Doris, like Nuthel, had moved away and lived in Seattle and Los Angeles until the 1980s, when her mother became ill and she returned to help care for her.
Geese honked overhead as they flew in a V toward Caddo Lake. Nuthel spied dewberries coming out. The rain forecast for the day had never arrived.
“You can see the little buds coming,” Doris said. “Look, everything’s going to pop—the wisteria, the grapevine, elderberry, all going to be taking over again, any time now, it’s coming.”
I asked Doris and Nuthel if the cemetery had ever been cleaned up before.
They both started talking at once. “They used to keep it up,” Doris began rapidly. Nuthel overtook her in slow, measured tones, contrapuntally. “This was the prettiest place….”
“My mom used to come back here,” Doris continued, “and clean off her parents’ graves.”

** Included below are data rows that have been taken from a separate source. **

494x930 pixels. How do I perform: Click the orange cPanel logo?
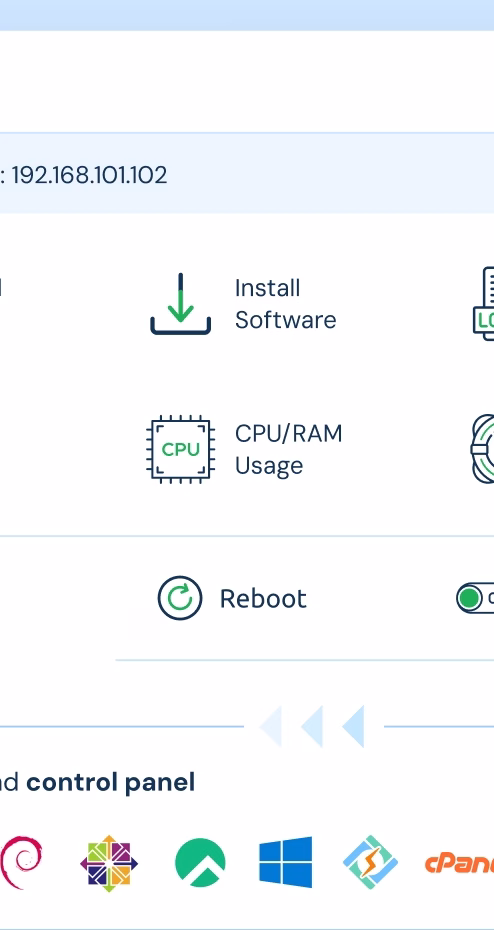coord(460,863)
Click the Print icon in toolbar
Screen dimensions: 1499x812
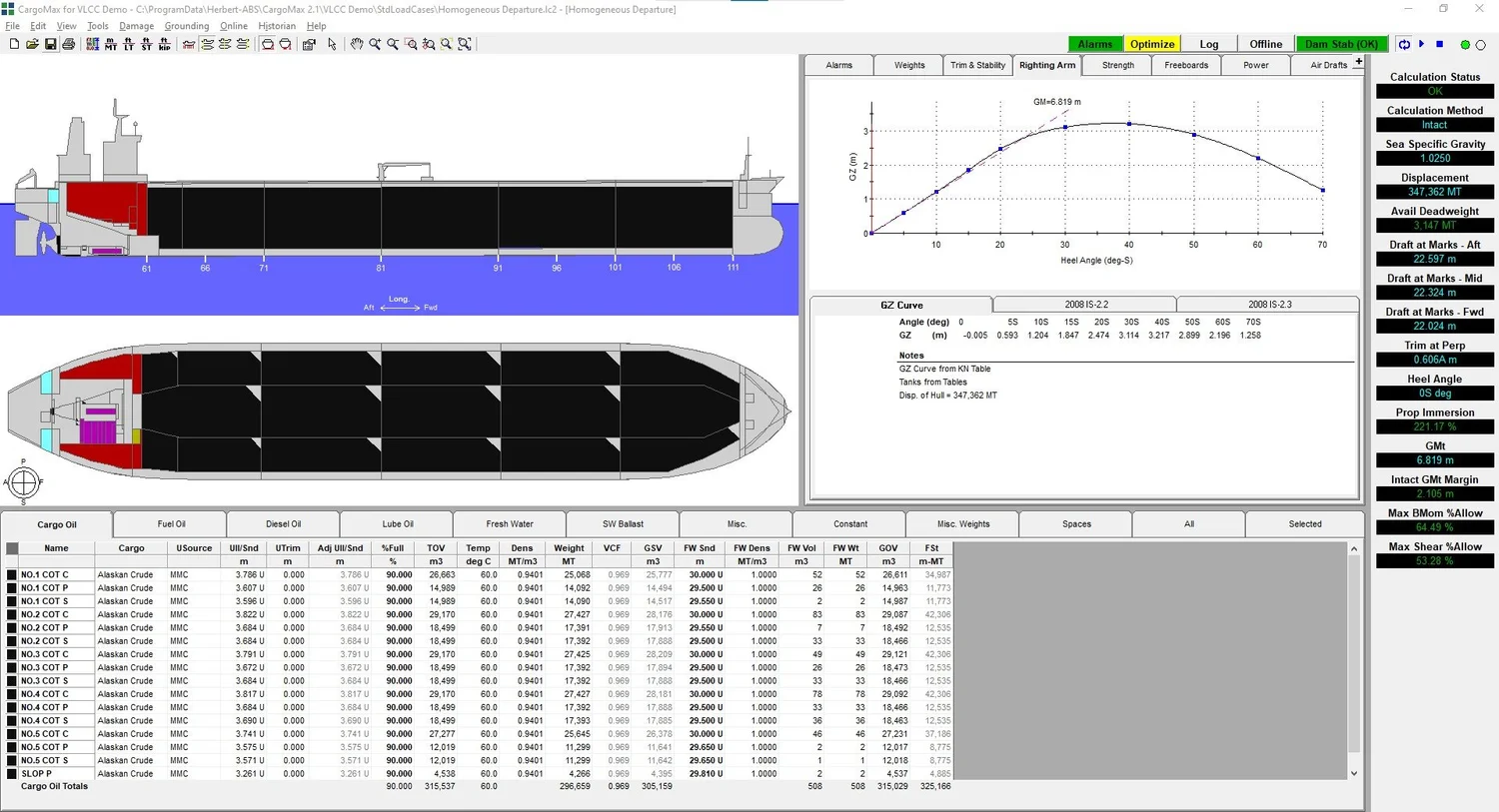(68, 44)
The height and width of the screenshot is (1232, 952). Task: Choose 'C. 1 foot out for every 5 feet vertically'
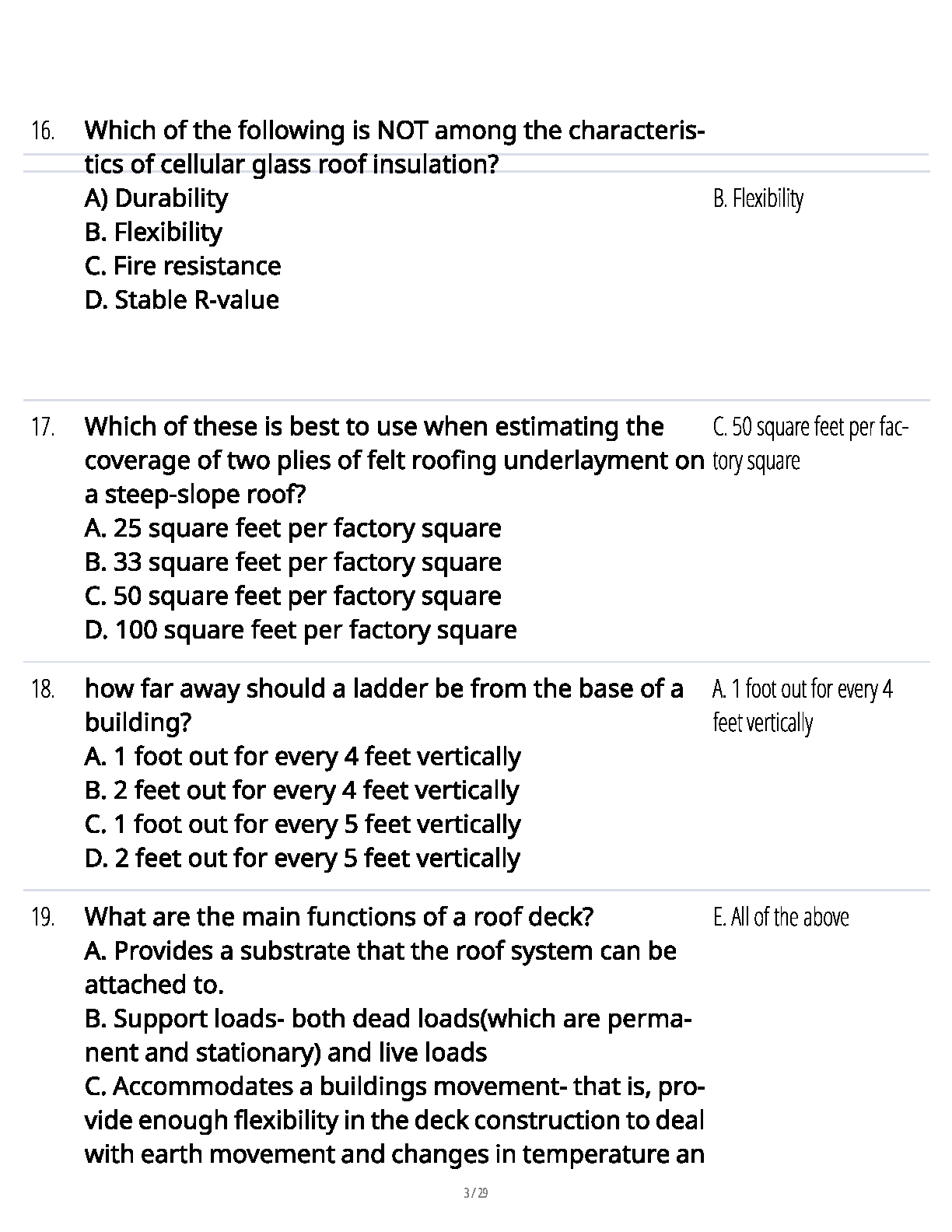(303, 824)
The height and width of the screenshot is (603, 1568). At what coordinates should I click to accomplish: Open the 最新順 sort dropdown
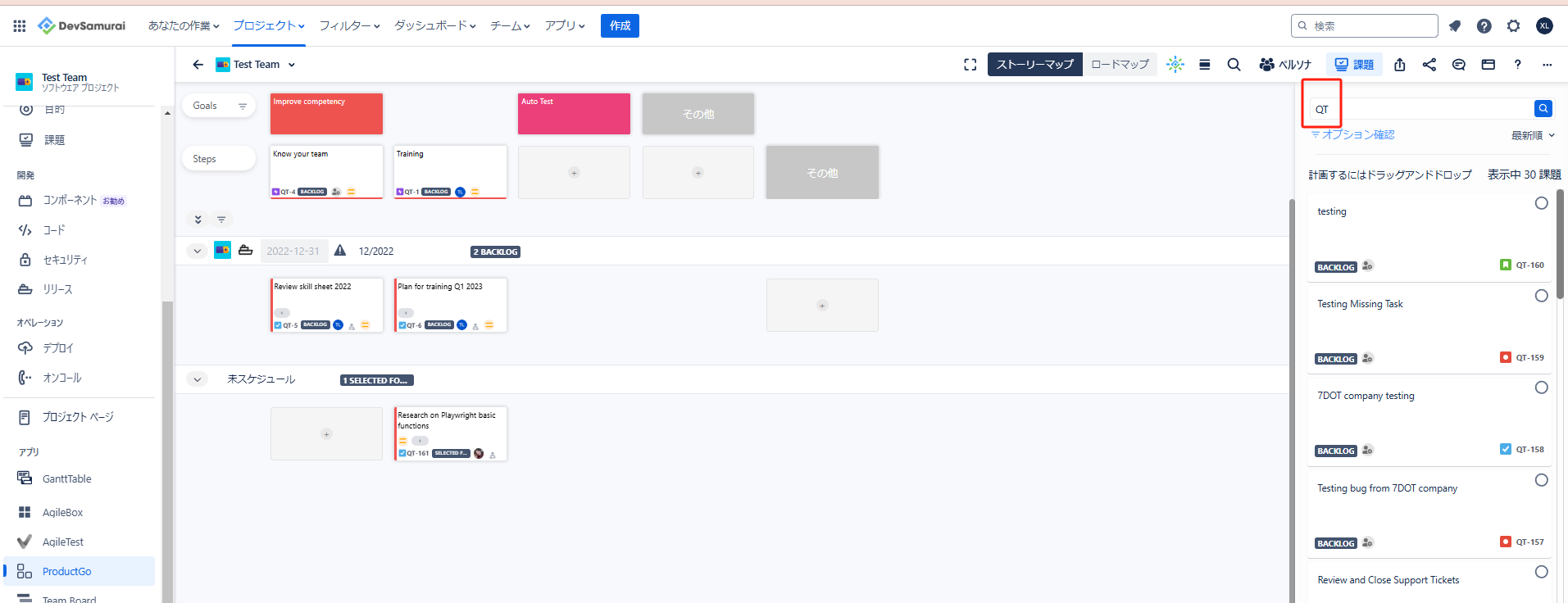tap(1532, 135)
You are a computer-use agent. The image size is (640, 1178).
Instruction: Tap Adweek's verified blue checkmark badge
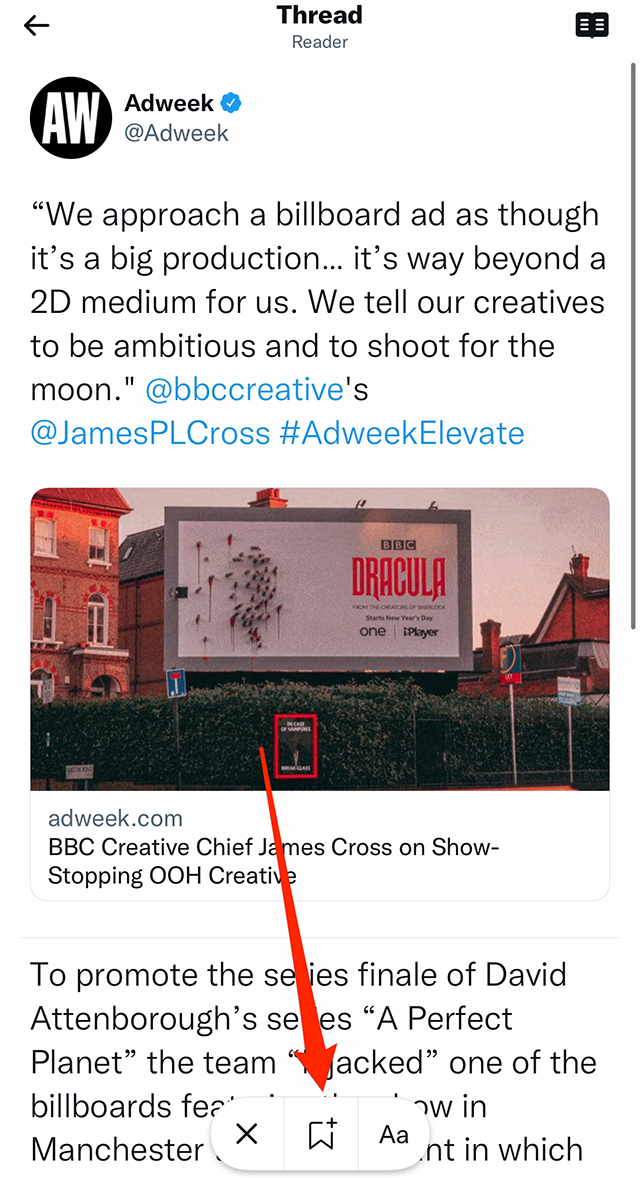tap(231, 101)
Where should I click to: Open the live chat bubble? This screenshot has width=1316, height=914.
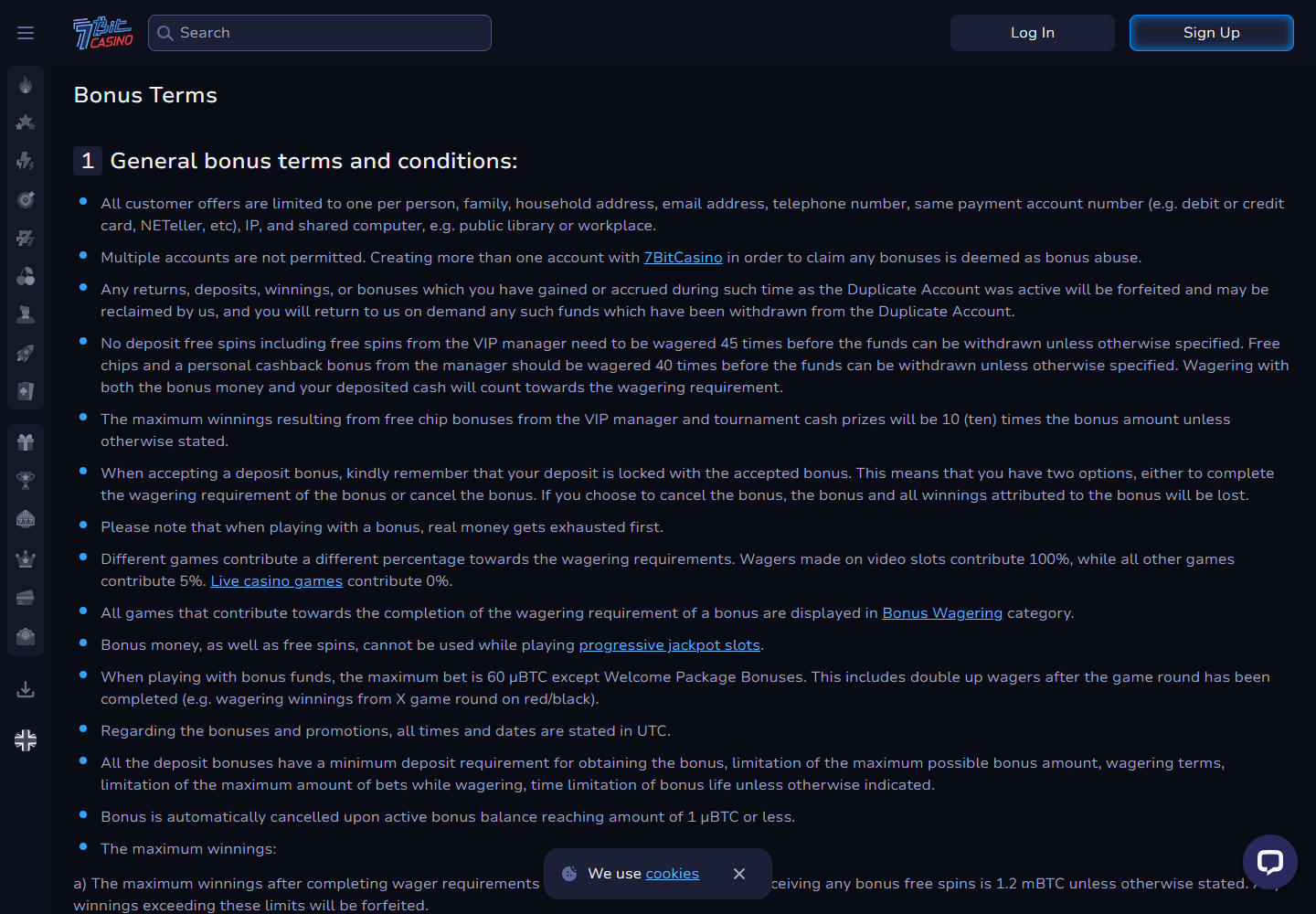click(x=1270, y=862)
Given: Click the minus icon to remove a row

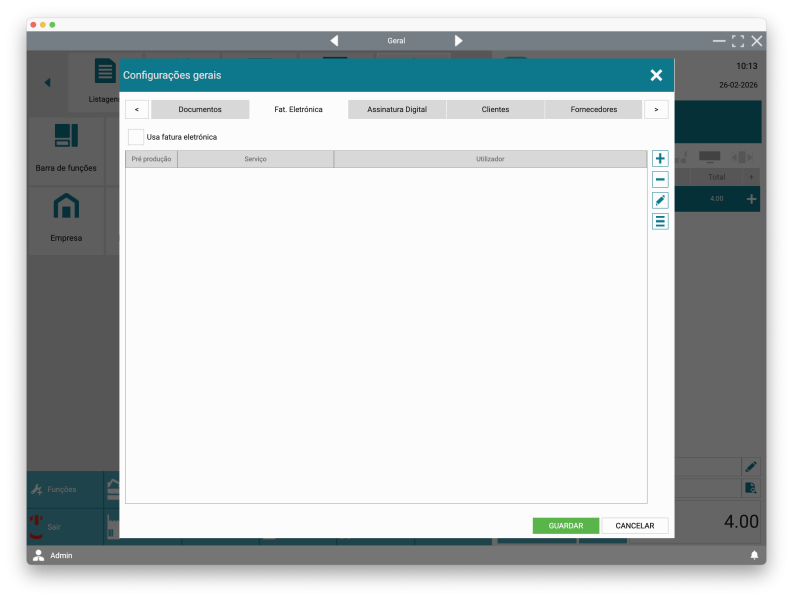Looking at the screenshot, I should [x=660, y=180].
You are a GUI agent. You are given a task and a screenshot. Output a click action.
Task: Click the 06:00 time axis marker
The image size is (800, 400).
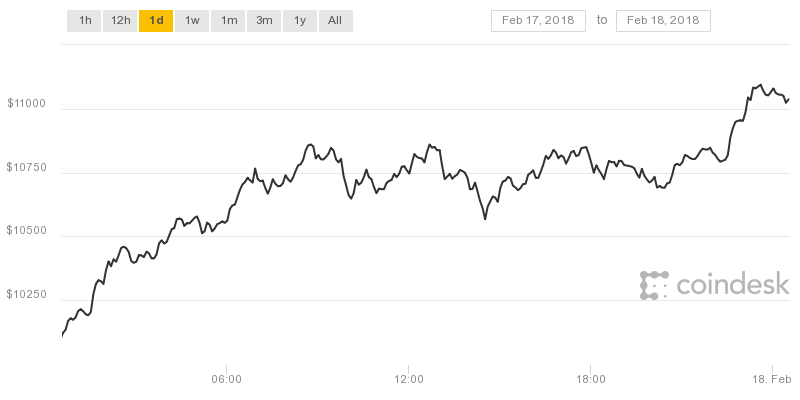(x=227, y=380)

“They had a tool shed back here,” Nuthel recalled, “where they kept all their tools for cleaning up. Once a year—and it was in August—and there’d be so many peoples out here, the men would come and clean the graves, and the wives would come and bring…”
“Food!” said Doris.
“Food!” Nuthel said. “It was a real good time. Now you talking about cookin’, they cooked! Mmhmm. There was fried chickens, pies—berry pies, lemon, cherry—you name it, greens—all kinds—beans, collard greens, squashes, and onions, the little pearl kinds, and peas, fresh peas, oh it was all fresh, ham, barbecued beef, corn on the cob….”
“How many people would come?” I wanted to know.
“I would say around fifty,” Nuthel answered, “it was like a church out here, lots of people would come. People everywhere for grave-cleaning day.”
It was time to go. We needed to start back while the sun was still high. After we made it to our cars, we still had well over a mile and a half on a logging road full of ruts and low points of red boot-sucking sand-and-clay muck.
It took us a good half-hour to work our way back through the vines to the first road, the well-drained one to the gate, tiptoeing and pushing dry shoulder-high weeds. We had just emerged from the cemetery and stepped back out onto the road when a huge crash stopped us in our tracks.
“What’s that?” I asked, looking at Doris and Nuthel. Nuthel didn’t look the least bit startled.
“Must be one of those big elms coming down,” Doris said. “Those wisteria vines are so strong they can pull a whole tree down over time.”
But Nuthel just smiled sweetly and shook her head. “That’s just the Ancestors lettin’ us know that they’ve seen us,” she said, “and that they’re happy we’re here.”